◆ **Actions to take**
- A) In the QEMU mailing-list email, what is the subject line?
- B) Do these statements agree with the QEMU mailing-list email? Answer yes or no for each and quote the deciding words. (i) The email was sent by Marc-André Lureau. (ii) Markus Armbruster's address is at linaro.org. (iii) The quoted message from Peter Maydell is dated Thursday, August 11, 2022.
- C) Carry on the QEMU mailing-list email from the point where it stops.

◆ **Document section**
============

From: Marc-André Lureau
Subject: Re: [PATCH v2 11/15] qemu-common: move scripts/qapi
Date: Fri, 2 Sep 2022 17:22:38 +0400

Hi

On Fri, Sep 2, 2022 at 3:16 PM Markus Armbruster <armbru@redhat.com> wrote:
Marc-André Lureau <marcandre.lureau@gmail.com> writes:

> Hi
>
> On Thu, Aug 11, 2022 at 5:35 PM Markus Armbruster <armbru@redhat.com> wrote:
>
>> Daniel P. Berrangé <berrange@redhat.com> writes:
>>
>> > On Thu, Aug 11, 2022 at 02:50:01PM +0400, Marc-André Lureau wrote:
>> >> Hi
>> >>
>> >> On Thu, Aug 11, 2022 at 2:22 PM Peter Maydell <peter.maydell@linaro.org
>> >
>> >> wrote:
>>
>> [...]
>>
>> >> > As Markus says, your branch ends up moving most of qobject into
>> >> > qemu-common/. We are never going to let that out of QEMU proper,
>> >> > because we are never going to allow ourselves to be tied to API
>> >> > compatibility with it as an external library. So anything that
>> >> >
>> >>
>> >> Why is that? We do it with a lot of dependencies already, with stable
>> APIs.

============

◆ **Source data**
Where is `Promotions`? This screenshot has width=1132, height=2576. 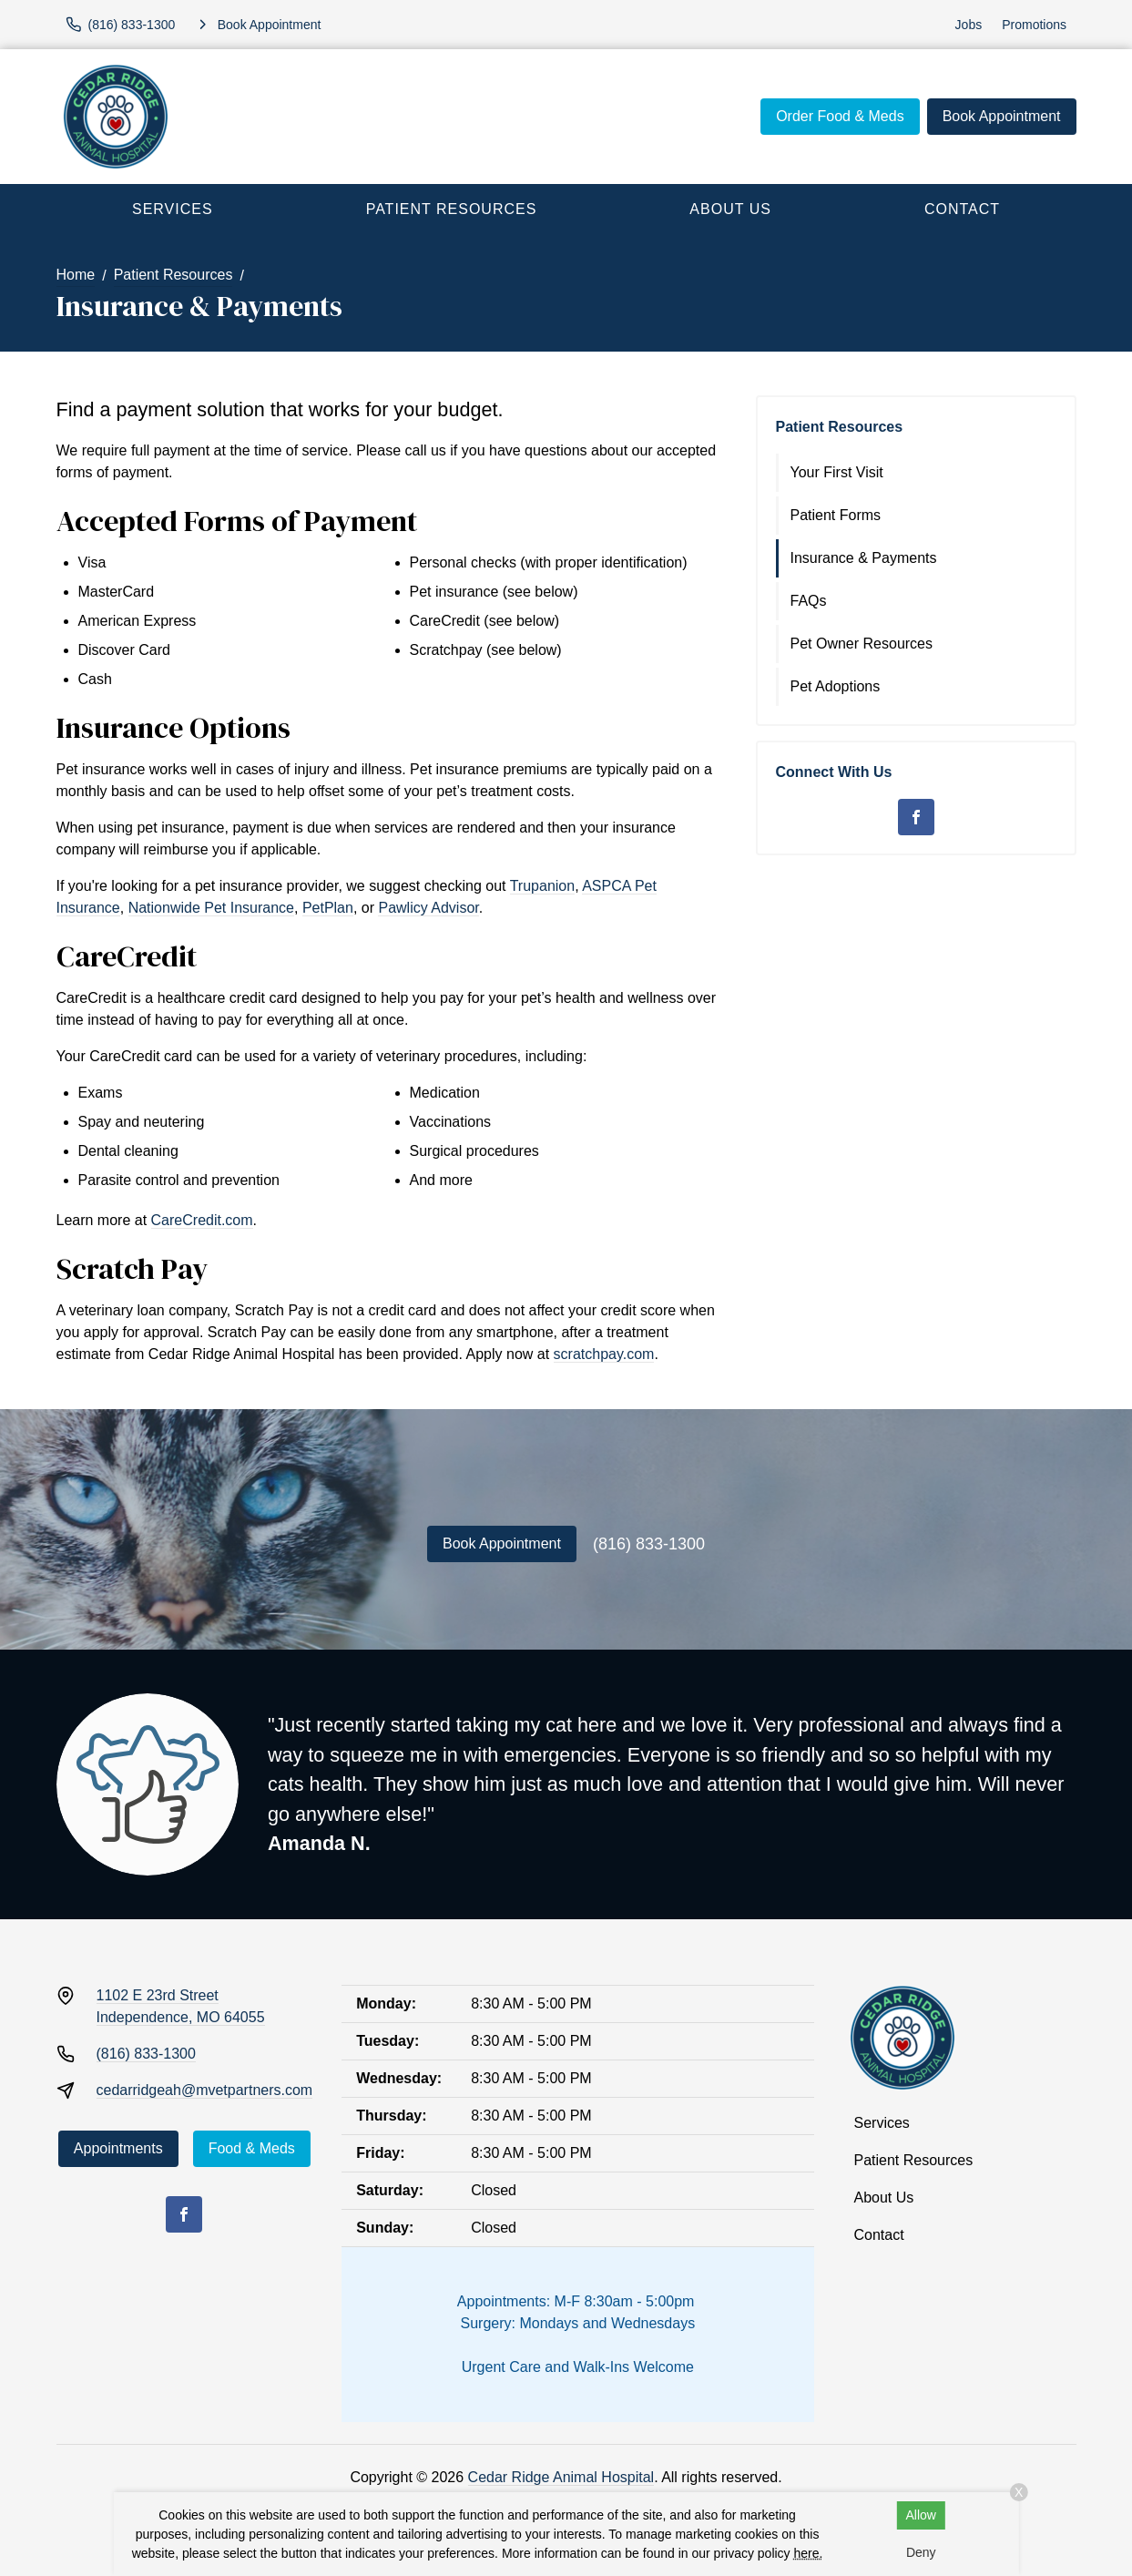 Promotions is located at coordinates (1034, 24).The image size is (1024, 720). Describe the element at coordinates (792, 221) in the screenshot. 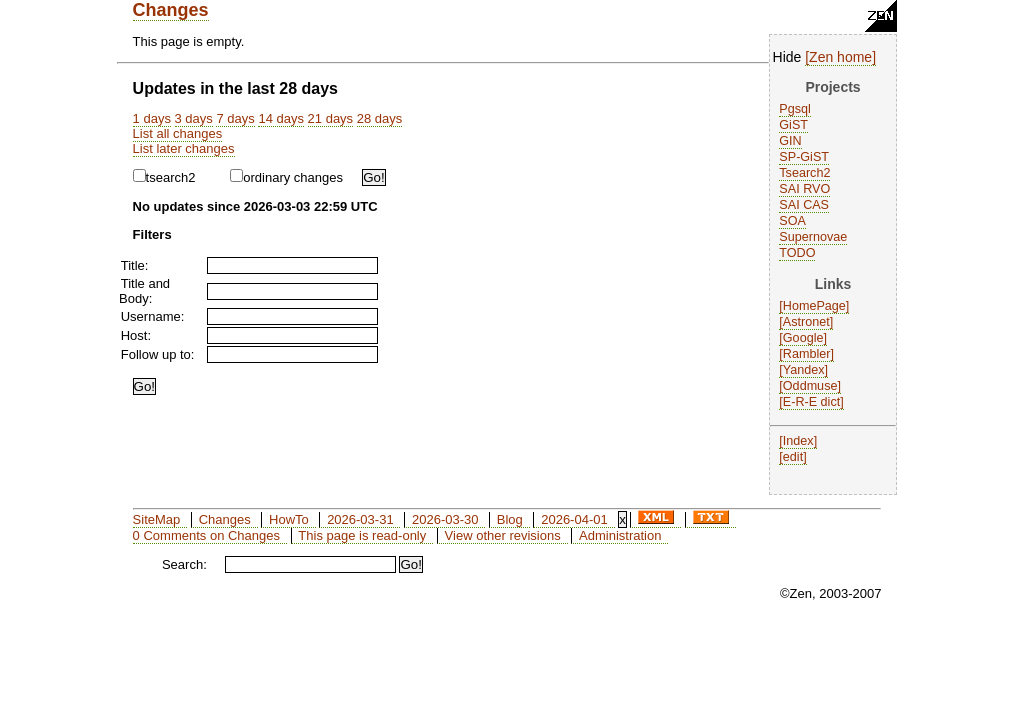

============

◆ **Replies**
- A) Re: [PATCH v2 11/15] qemu-common: move scripts/qapi

- B)
(i) Yes: "From: Marc-André Lureau"
(ii) No: "Markus Armbruster <armbru@redhat.com>"
(iii) Yes: "On Thu, Aug 11, 2022 at 2:22 PM Peter Maydell"

- C)
>> >>
>> >> Furthermore, we don't "have to" be tied to a specific ABI/API, we can
>> >> continue to link statically and compile against a specific version. like
>> >> with libvfio-user today.
>> >>
>> >> And at this point, I am _not_ proposing to have an extra "qemu-common"
>> >> repository. I don't think there are enough reasons to want that either.
>> >>
>> >>
>> >>
>> >> > needs qobject is never going to leave the QEMU codebase. Which
>> >> > means that there's not much gain from shoving it into subproject/
>> >> > IMHO.
>> >>
>> >>
>> >> (just to be extra clear, it's qobject not QOM we are talking about)
>> >>
>> >> qobject is fundamental to all the QAPI related generated code. Why
>> should
>> >> that remain tight to QEMU proper?
>> >
>> > Neither qobject nor QOM have ever been designed to be public APIs.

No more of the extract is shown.